We have limited our comments to those areas which have the most significant impact on our clients, the investing public and our firm. Our comments are summarized below and are presented in detail in the discussion which is attached to this letter. We have also endeavored to respond to certain of the specific questions raised by the Commission in their commentary to the proposed rules.

Summary of Key Comments:

  • Partner Rotation

    • The expansion of scope to include all audit engagement team partners is unnecessary and because it includes so many individuals, may effectively require firm rotation which was specifically not required by the Act.

    • The prohibition against a partner who has been rotated off an engagement from having any contact with the engagement team may have the unintended effect of reducing the quality of audits by eliminating the possibility of the engagement team drawing on the specialized knowledge of the former engagement partner. Further, any partner with specialized knowledge, who had consulted with respect to issues raised by the audit team, might be precluded from taking a role as a partner on the audit engagement due to his prior, de minimis contact to the audit.

    • The requirement that, when an entity is part of an investment company complex, all time spent by a partner on any aspect of any entity within such complex shall be counted toward the five year period for all entities within such complex is unnecessarily restrictive.

    • The requirement of a five year "time-out" is unnecessarily long and will have the effect of significantly reducing the pool of available, qualified audit partners available to companies in specialized industries.

    • A reasonable transition period should be adopted from the prior partner rotation requirements which exist under the AICPA SECPS to the new SEC rules to avoid the unplanned, wholesale change of audit partners which would inevitably lead to reduced audit quality.

    • The apparent presumption that audit partners are fungible commodities is fallacious and ill conceived.

  • Services Outside the Scope of Practice as Auditors:

    • The prohibition on providing "any internal audit services..." creates a problem for any auditor attempting to complete an audit in accordance with Generally Accepted Auditing Standards ("GAAS") where the client does not expend its resources to provide an effective internal audit function or where such function is determined by the external auditor to be insufficient or unreliable. GAAS require the auditor to obtain an understanding of the company's internal controls in order to determine, in part, the level of reliance the auditor can place on those controls in planning and performing the audit. We believe the definition of those services which constitute the prohibited internal audit function is not sufficiently clear. We question whether any tests of internal controls when performed by the external auditor, for example, which might assist the external auditor in performing his audit, would be prohibited under the Act since those same tests could have been performed by an internal auditor.
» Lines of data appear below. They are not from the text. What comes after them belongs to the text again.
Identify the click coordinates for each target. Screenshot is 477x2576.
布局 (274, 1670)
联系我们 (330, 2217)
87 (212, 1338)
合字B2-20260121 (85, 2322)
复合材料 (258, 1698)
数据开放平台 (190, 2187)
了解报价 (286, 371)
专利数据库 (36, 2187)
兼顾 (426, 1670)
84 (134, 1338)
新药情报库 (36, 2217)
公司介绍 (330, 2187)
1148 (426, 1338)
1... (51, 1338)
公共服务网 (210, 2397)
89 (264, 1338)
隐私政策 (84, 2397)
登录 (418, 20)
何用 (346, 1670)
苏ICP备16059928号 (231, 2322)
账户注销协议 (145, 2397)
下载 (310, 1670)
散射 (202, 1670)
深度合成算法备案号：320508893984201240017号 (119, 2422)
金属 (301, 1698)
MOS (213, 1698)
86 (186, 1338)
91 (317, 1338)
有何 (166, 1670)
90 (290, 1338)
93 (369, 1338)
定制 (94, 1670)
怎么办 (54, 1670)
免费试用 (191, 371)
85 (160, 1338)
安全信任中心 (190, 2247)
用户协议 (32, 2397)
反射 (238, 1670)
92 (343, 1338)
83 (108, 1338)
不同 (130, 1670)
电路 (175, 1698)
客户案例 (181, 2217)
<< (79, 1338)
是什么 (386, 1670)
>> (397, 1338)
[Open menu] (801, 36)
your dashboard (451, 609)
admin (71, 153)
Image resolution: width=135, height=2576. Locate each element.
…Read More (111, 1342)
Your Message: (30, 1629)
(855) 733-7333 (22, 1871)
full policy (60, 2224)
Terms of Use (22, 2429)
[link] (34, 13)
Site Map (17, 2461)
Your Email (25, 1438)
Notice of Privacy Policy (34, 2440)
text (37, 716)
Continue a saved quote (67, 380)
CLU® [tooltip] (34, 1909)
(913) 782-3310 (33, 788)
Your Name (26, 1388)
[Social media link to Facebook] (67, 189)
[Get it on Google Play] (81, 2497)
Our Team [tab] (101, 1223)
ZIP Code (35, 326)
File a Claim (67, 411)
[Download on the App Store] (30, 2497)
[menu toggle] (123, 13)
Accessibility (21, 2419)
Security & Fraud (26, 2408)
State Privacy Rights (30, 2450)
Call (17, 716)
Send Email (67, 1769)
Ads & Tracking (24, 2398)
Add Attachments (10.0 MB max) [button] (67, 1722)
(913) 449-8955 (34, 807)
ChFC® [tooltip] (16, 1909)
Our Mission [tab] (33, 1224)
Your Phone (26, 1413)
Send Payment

    • Clarification is required to define "Expert Services" such that, an auditor is able to defend his conclusions or appear as a fact witness with respect to a certified financial statement without violating this rule. While the text of the staff commentary which accompanies the proposed rules seems clear on this point, the text of the rules is not.

    • If certain tax services are allowable while others are not, and the penalty for non-compliance, which could be determined long after the issuance of the auditors' opinion on the financial statements, could be a criminal matter, we believe it is meaningful to categorize tax services into permitted and disallowed activities.

    • Partner's compensation with respect to non-audit services should be unaffected by this rule-making.

  • General Comment:

    • The rules as proposed would not apply equally to all publicly traded entities. We believe that distinctions are being made between those companies registered under the Securities and Exchange Acts of 1933 and 1934 and those investment companies registered under the 1940 Act. We recognize that investment companies are by their nature different. They are subjected to significantly more governmental and industry oversight than other entities. The body of knowledge and skill set necessary automatically limits the number of people qualified to audit them. By including all entities within the investment company complex, even when only minimal connections exists, the Commission is reducing the number of qualified auditors available to this industry beyond that which is required of other industries. As such, if not done for all registered entities, we recommend that the Commission consider allowing for certain exceptions to the "all partner" rotation rules for investment companies.

In its rule making, we believe the Commission should be focused on two basic questions;

  • Does the proposed rule adequately address the requirements of the Act, while fully considering the legislative intent of the implied limits of the Act?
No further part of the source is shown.